While the above constitution, the mounting, holding, positioning,
and electrical contact of the head cartridge 50 with the carriage E
are effected by the operation of hook lever 63, while the base
plate 56 of the head cartridge 50 is brought into firm contact with
the heat sink 74 provided on the side plate 60b of the carriage 60,
so that the heat generated in the head cartridge 50 can be
transferred to the heat sink 74 on the carriage 60 and
radiated.
(THIRD EXAMPLE)
While in the second example as above described, the heat sink 74 as
heat radiation means is disposed on the side plate 60b of the
carriage 60, the present invention is not limited thereto and may
be configured to comprise a component built into the carriage 60 of
the carriage unit E as heat radiation means. For example, the base
cover 62 which is a component built into the carriage 60 of the
carriage unit E may be made of a material having a high heat
conductivity, and the contact portion 62a of the base cover 62
which can make contact with the base plate 56 for the head
cartridge 50 may be bent toward the side plate 60b to form a spring
portion 62b, as shown in FIG. 12. By this constitution, the base
plate 56 of the head cartridge 50 and the base cover 62 as heat
radiation means on the carriage unit E are brought into firm
contact to transfer and radiate the heat generated on the head
cartridge 50 via the base plate 56 to the carriage unit E. Further,
according to this example, the same effects as in the previous
examples can be not only obtained, but also the cost can be reduced
owing to the reduced number of components.
(FOURTH EXAMPLE)
FIG. 13 is a typical constitutional view of a contact portion of a
carriage unit E in a fourth example of the invention. While in the
first example as previously described, the block 68 which can act
as the heat sink as heat radiation means and concurrently as
temperature stabilization means is disposed on the side plate of
the carriage, with a portion thereof serving as the positioning
face, the present invention is not limited thereto, and may be
configured such that the positioning face 60d with the recording
head is provided independently on the side plate 60b, the block 69
being movable with respect to the side plate 60b and biased toward
the recording head which makes contact therewith by an elastic
member such as a spring, as shown in FIG. 13.

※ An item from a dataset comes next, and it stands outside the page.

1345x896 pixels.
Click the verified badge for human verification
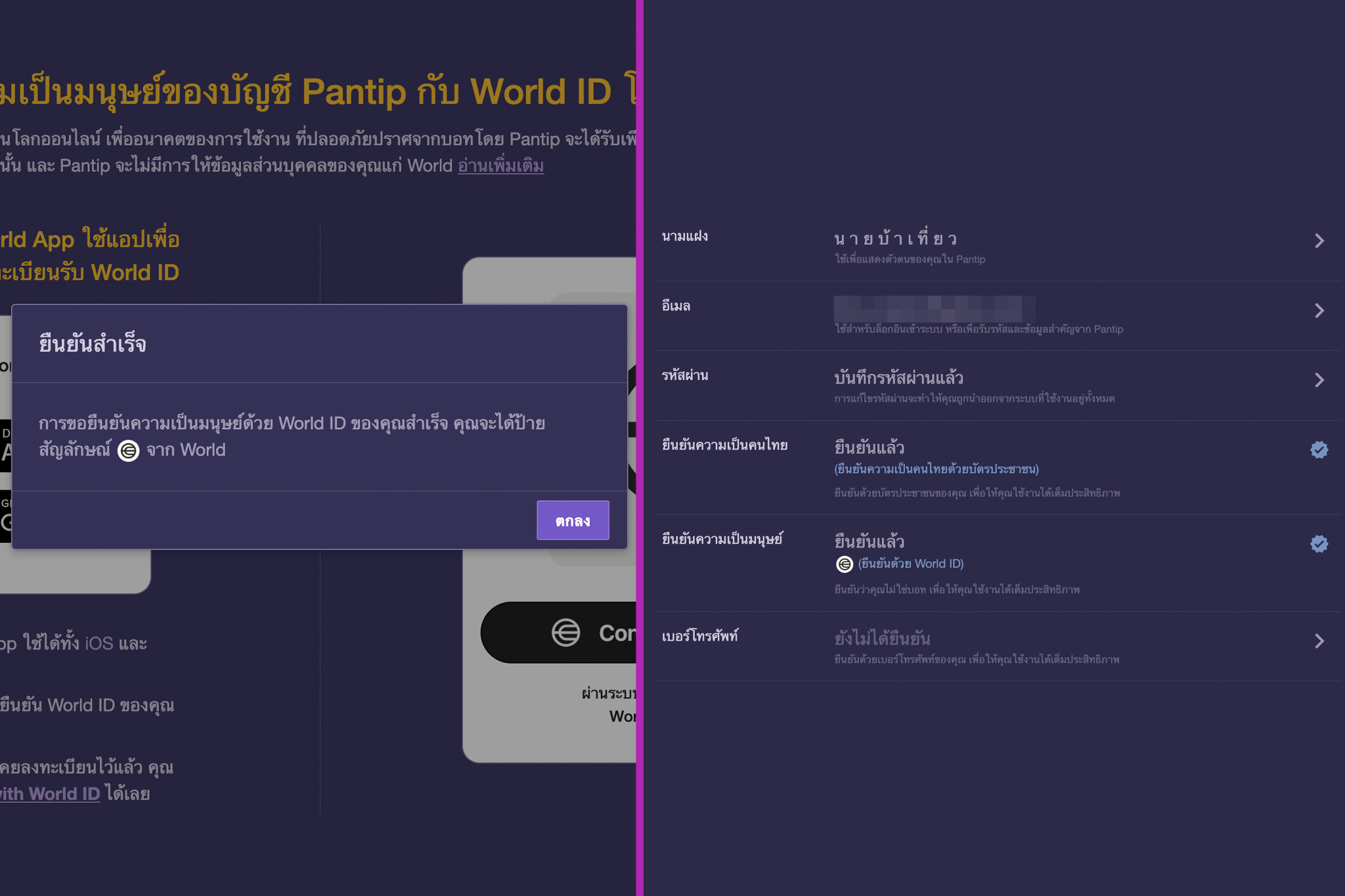pos(1319,544)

In FIG. 13, 69 is a block made of a material having a high heat
conductivity such as aluminum, wherein the contact surface of the
recording head with the base plate is smooth, and biased toward the
recording head (the forward side on the paper face) by a
compression spring 70. At this time, the contact portion of the
block 69 with the recording head penetrates through a window
portion 60i of the side plate 60b for the carriage from a face of
the side plate opposite the recording head to be in contact with
the recording head, and since the width of a non-penetration
portion of the block 69 is formed to be greater than the width of
the window portion 60i of the side plate 60b for the carriage, a
frame of the window portion of the side plate 60b for the carriage
serves as a stopper to prevent the block 69 from falling off in the
recording head side. Also, a contact face of the block 69 with the
base plate of the recording head, though not shown, is similarly
smooth.
Since the contact face of the block 69 with the base plate of the
recording head can be smooth owing to no provision of the
positioning surface, and the contact face of the block 69 with the
base plate of the recording head is likewise smooth, the contact
face area will increase if the contact face of the block 69 is
urged to make the entire surface contact, and since this contact
face is a true back side of the heater board 53 of the heat
generation source as shown in FIGS. 4A and 4B for the first
example, the generated heat is efficiently transferred to the block
69, further suppressing the temperature elevation of the recording
head.
In this way, according to this fourth example, if the block 69
which is temperature stabilization means as well as heat radiation
means is made movable in a direction of coming into contact with
the recording head 50, and the block 69 is biased by biasing means,
a stable contact pressure can be obtained between the block 69 and
the recording head 50 (between heat radiation means and the head
member) to allow the increase in the heat transfer amount via the
contact face.
(FIFTH EXAMPLE)
FIGS. 14A and 14B are explanation views of a fifth example of the
present invention, wherein FIG. 14A is a typical perspective view
showing the mounting of a head onto a carriage, and FIG. 14B is a
typical front view thereof. In FIGS. 14A and 14B, 71 is a block as
heat radiation means, which is movable by being biased toward the
recording head 50 (a side plate 60b of the carriage 60) by a
compression spring 73 as an elastic member interposed between the
block 71 and a support member 72 supporting the block 71. At this
time, the movement of the block 71 to the recording head 50 is
restricted by a claw 72a as a movement restriction portion provided
on the support member 72. Also, a shaft 72b of the support member
72 provided along the line Z--Z of FIG. 14A is supported rotatably
through a support hole 60j provided laterally of the side plate 60b
of the carriage 60. Thereby, the support member 72 is supported
rotatably around a rotational axis of Z--Z on the side plate 60b of
the carriage 60.
On the other hand, by a mounting mechanism of the recording head 50
on the carriage unit E as previously described and shown in FIGS.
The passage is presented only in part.